● AIM OF THE TASK
The answer should be a faithful retyping of the records that follow, pictures excluded.

[Opening EXERCISE INPUT section]

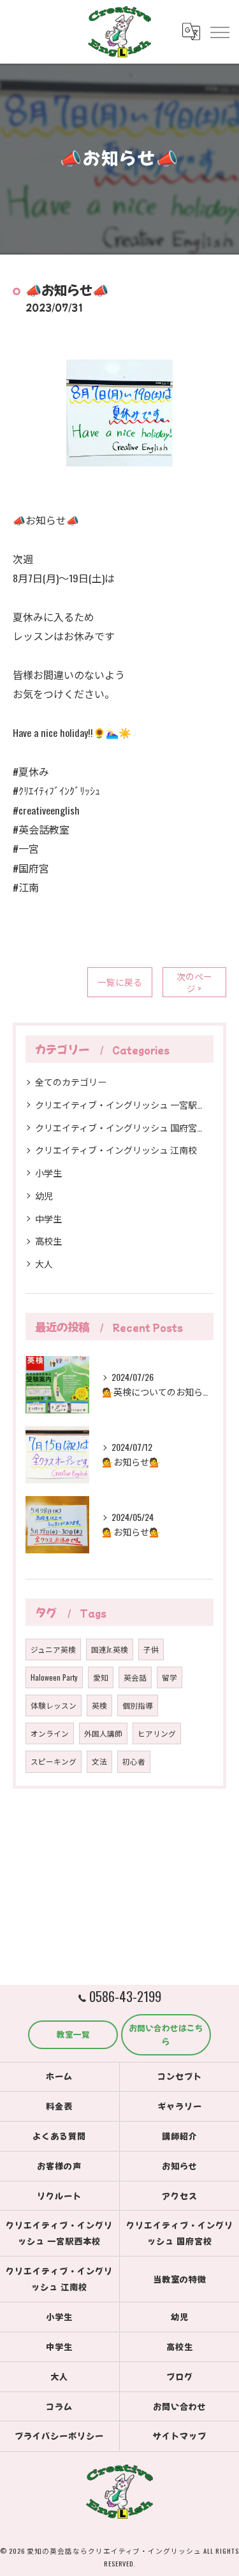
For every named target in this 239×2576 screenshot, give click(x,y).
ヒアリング (157, 1733)
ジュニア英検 (53, 1649)
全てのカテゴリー (70, 1081)
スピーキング (53, 1761)
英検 (99, 1705)
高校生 (48, 1240)
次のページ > (194, 982)
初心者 (133, 1761)
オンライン (50, 1733)
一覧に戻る (120, 982)
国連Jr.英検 (109, 1649)
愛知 (100, 1677)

[Closing EXERCISE INPUT section]

● EXERCISE RESULT
For every named target in this 239×2576 screenshot, give click(x,y).
ヒアリング (157, 1733)
ジュニア英検 (53, 1649)
全てのカテゴリー (70, 1081)
スピーキング (53, 1761)
英検 (99, 1705)
高校生 (48, 1240)
次のページ > (194, 982)
初心者 (133, 1761)
オンライン (50, 1733)
一覧に戻る (120, 982)
国連Jr.英検 (109, 1649)
愛知 (100, 1677)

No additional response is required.